Le paragraphe reproduit ci-dessus est extrait d’un ouvrage de Daniel Hourès. Cette « hadith » (parole ou acte attribué à Mahomet) dite « de Bukhari » est une sorte de résumé de ce que tout musulman est obligé de croire. Et parmi ces croyances « de base », il y a le fait de croire en l’existence d’un paradis et d’un enfer.

Il n’y a là rien de bien original en soi puisque cette croyance est commune à de nombreuses religions. D’ailleurs, le même Daniel Hourès a rappelé, dans son livre, que la religion inventée par Mahomet n’avait rien de bien original. Voici ce qu’il a écrit à ce propos :

A propos du Paradis des musulmans

L’islam s’adressait initialement au peuple inculte des bédouins d’Arabie. Et pour mieux inciter ce peuple belliqueux à combattre au nom de son dieu unique, Mahomet le roublard usa de la bonne vieille technique de la carotte et du bâton, autrement dit du paradis et de l’enfer. Mais là, il surpassat toutes les religions ayant existé et même à venir.

Son coran regorge de versets ayant trait au paradis qu’il promettait aux “bons croyants” et à l’enfer où les “impies” sont supposés croupir jusqu’à la fin des temps. On s’en convaincra en se reportant à l’étude analytique du coran qui constitue l'autre partie de la présente étude. Le paradis de Mahomet c’est une sorte de Disneyland à la mode arabe, un vrai paradis de carton pâte qu’il n’a de cesse d’”améliorer” de sourate en sourate.

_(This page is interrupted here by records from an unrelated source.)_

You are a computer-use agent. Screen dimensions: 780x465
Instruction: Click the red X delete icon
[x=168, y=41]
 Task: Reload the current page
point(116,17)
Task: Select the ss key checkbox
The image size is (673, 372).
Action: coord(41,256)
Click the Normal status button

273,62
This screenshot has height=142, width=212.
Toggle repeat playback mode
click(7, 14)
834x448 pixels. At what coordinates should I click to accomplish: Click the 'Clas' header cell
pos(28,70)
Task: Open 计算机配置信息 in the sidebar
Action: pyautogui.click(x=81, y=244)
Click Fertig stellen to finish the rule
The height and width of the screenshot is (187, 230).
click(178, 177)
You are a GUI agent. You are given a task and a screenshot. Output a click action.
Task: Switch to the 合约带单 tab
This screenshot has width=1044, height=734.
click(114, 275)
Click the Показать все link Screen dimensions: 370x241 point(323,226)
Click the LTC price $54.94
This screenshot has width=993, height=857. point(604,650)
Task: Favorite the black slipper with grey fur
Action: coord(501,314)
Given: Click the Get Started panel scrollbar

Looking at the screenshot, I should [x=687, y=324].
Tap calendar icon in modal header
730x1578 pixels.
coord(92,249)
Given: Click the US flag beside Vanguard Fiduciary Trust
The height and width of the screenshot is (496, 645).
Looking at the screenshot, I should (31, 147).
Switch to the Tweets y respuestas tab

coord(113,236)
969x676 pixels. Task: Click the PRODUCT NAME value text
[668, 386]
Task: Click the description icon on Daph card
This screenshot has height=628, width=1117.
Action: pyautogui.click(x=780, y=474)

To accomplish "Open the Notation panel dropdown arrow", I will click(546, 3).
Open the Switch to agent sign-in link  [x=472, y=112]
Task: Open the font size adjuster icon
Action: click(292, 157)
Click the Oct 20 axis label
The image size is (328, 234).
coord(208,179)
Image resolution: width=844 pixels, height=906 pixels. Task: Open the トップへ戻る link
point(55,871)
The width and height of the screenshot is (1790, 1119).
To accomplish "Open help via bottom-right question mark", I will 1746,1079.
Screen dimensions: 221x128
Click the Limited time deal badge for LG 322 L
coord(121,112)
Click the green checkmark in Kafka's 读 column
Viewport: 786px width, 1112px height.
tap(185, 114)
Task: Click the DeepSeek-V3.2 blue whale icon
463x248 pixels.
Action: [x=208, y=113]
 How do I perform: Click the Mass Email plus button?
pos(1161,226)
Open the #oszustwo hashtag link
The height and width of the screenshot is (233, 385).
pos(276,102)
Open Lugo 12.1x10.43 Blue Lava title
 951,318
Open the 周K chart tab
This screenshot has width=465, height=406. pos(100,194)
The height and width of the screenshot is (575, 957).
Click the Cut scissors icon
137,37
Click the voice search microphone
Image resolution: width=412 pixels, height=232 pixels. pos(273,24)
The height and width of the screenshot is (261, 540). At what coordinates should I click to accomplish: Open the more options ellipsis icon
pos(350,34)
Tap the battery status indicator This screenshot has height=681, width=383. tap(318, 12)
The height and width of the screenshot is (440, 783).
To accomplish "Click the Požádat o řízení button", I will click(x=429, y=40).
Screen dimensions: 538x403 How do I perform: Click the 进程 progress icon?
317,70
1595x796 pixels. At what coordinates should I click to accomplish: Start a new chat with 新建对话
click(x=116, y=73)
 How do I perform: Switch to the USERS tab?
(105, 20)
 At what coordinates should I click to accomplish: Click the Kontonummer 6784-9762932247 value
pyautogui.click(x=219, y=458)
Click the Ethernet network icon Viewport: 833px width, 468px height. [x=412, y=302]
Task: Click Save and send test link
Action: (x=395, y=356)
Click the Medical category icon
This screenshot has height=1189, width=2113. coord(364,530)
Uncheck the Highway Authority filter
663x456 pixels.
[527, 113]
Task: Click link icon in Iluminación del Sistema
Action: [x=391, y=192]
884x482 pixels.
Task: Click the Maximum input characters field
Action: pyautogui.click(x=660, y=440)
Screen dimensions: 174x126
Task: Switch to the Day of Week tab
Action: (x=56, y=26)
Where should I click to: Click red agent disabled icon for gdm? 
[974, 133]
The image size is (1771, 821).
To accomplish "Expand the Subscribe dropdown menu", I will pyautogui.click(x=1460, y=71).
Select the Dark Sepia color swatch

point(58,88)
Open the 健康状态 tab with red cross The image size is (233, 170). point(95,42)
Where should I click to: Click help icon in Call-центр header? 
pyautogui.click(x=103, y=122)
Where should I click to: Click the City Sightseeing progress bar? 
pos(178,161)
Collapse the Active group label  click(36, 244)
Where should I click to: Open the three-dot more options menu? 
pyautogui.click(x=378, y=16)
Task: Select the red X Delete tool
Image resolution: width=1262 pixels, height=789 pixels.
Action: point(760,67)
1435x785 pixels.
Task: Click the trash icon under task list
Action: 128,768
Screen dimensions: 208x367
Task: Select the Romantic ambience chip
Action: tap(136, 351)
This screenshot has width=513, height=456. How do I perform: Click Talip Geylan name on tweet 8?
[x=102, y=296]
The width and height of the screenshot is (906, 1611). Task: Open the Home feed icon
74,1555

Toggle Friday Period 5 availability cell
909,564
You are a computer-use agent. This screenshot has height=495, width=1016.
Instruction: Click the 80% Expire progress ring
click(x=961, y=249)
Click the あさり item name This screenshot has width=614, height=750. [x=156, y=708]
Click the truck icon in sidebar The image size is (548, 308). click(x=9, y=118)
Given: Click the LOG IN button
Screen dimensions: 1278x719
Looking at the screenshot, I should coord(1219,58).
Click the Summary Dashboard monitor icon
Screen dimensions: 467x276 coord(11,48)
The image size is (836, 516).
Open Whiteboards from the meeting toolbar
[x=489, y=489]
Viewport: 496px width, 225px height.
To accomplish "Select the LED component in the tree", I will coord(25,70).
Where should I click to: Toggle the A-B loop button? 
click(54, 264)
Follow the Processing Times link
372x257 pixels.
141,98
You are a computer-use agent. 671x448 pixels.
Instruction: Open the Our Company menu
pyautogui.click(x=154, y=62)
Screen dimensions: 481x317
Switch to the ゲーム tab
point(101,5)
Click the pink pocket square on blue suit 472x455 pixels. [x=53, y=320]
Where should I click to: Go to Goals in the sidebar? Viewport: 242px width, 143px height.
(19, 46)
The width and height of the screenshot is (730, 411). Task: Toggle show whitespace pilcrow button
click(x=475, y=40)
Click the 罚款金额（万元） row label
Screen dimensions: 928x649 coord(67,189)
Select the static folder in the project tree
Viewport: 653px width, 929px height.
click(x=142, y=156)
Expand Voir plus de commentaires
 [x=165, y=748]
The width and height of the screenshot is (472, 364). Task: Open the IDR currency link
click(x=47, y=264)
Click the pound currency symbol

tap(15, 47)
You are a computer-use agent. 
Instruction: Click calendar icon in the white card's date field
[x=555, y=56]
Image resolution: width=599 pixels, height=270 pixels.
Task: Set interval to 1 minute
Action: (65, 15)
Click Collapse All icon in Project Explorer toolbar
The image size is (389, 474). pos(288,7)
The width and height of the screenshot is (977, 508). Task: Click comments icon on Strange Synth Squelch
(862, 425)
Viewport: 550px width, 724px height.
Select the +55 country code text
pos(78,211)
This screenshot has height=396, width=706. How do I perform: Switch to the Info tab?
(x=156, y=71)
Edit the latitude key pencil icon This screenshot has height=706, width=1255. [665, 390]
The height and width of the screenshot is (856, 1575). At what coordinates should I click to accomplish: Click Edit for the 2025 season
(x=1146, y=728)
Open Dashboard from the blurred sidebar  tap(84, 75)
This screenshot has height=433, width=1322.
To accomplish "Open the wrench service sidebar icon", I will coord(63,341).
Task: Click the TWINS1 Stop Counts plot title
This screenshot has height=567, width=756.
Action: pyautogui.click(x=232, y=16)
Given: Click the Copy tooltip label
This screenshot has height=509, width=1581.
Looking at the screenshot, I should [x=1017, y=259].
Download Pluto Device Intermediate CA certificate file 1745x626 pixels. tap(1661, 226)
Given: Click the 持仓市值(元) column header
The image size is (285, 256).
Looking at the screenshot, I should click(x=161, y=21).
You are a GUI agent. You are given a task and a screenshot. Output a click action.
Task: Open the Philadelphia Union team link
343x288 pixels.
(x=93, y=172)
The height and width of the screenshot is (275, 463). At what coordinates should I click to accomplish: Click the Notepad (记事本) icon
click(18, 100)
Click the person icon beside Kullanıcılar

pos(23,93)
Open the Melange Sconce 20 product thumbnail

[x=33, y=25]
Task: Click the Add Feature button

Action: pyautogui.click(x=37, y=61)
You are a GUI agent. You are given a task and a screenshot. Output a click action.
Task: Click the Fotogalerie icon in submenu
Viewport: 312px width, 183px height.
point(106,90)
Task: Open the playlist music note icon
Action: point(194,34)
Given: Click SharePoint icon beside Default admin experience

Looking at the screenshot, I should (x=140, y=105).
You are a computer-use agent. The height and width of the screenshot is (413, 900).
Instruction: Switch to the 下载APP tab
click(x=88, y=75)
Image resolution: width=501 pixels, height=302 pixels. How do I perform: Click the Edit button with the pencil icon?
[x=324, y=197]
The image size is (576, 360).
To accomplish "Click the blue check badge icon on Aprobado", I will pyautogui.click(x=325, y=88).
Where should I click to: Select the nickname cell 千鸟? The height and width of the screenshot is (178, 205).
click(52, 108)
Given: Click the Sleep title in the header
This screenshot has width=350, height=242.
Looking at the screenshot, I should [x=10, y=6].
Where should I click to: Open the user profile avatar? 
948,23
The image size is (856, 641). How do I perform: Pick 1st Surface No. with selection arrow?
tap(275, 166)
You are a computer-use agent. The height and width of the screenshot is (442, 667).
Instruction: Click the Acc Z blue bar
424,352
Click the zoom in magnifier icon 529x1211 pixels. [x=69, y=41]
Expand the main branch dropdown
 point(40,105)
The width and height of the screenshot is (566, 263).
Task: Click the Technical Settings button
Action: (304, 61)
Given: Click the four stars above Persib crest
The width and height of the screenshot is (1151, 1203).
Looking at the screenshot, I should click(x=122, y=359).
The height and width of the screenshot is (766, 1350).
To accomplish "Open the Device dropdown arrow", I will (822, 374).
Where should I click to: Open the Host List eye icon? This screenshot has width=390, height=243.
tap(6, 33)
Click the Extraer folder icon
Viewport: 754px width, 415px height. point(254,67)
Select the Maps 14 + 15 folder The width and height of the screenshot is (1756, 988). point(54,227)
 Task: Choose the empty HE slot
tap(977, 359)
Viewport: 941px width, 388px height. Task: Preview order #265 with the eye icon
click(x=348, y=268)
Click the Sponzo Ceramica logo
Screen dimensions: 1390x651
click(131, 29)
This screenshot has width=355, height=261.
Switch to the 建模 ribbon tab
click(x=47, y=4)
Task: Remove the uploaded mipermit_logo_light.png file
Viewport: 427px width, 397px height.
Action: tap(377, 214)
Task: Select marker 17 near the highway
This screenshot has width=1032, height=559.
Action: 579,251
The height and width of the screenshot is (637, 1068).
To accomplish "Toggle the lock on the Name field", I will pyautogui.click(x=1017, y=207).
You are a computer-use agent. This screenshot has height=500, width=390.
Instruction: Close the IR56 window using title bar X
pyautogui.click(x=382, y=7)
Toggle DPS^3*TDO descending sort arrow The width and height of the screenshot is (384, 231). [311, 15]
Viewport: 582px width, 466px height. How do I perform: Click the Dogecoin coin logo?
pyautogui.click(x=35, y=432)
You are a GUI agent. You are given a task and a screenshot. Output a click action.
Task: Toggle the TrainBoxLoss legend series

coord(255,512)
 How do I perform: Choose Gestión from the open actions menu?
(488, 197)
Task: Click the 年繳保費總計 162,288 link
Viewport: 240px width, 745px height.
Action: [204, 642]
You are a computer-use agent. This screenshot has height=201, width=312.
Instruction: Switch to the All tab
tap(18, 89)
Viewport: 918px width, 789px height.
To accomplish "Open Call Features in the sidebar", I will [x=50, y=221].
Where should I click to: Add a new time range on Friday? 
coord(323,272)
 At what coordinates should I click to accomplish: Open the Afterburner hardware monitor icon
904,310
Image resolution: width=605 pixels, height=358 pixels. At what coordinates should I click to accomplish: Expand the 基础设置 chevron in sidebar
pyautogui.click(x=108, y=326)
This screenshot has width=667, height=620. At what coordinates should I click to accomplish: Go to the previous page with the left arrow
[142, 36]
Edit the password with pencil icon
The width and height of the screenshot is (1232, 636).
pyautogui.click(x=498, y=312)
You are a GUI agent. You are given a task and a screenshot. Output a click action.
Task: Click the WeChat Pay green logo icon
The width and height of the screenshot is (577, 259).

Il va de soi que pour un pauvre bougre qui vit dans l’une des régions parmi les plus désertiques de la planète, le paradis au mille fleuves et aux vierges aux seins arrondis peut vite devenir un véritable mythe, pour ne pas dire une réelle obsession.

Le paradis pourra d’autant plus facilement fasciner que l’enfer des impies ferait pâlir de jalousie les disciples du marquis de Sade :
Sourate IV (4), verset 59 : Ceux qui refuseront de croire à nos signes, nous les approcherons du feu ardent. Aussitôt que leur peau sera brûlée, nous les revêtirons d'une autre, pour leur faire éprouver un supplice cruel. Dieu est puissant et sage.
Sourate XVIII (18), verset 28 : nous avons préparé pour les impies le feu, qui les entourera de ses parois. Quand ils imploreront du secours, on leur donnera de l'eau ardente comme le métal fondu, qui leur brûlera la figure.
Sourate XXII (22), versets 20 & 21 : les fidèles et les incrédules sont deux adversaires qui se disputent au sujet de Dieu ; mais les vêtements des infidèles seront taillés du feu, et l'eau bouillante sera versée sur leur tête.
Leurs entrailles et leur peau en seront consumées ; ils seront frappés de gourdins de fer
.

etc... etc...

A contrario, quel bonheur pour le “shahid” – ou martyr de la guerre sainte – à qui l’on ira jusqu’à promettre le paradis, quels que soient les péchés qu’il a pu commettre avant sa mort.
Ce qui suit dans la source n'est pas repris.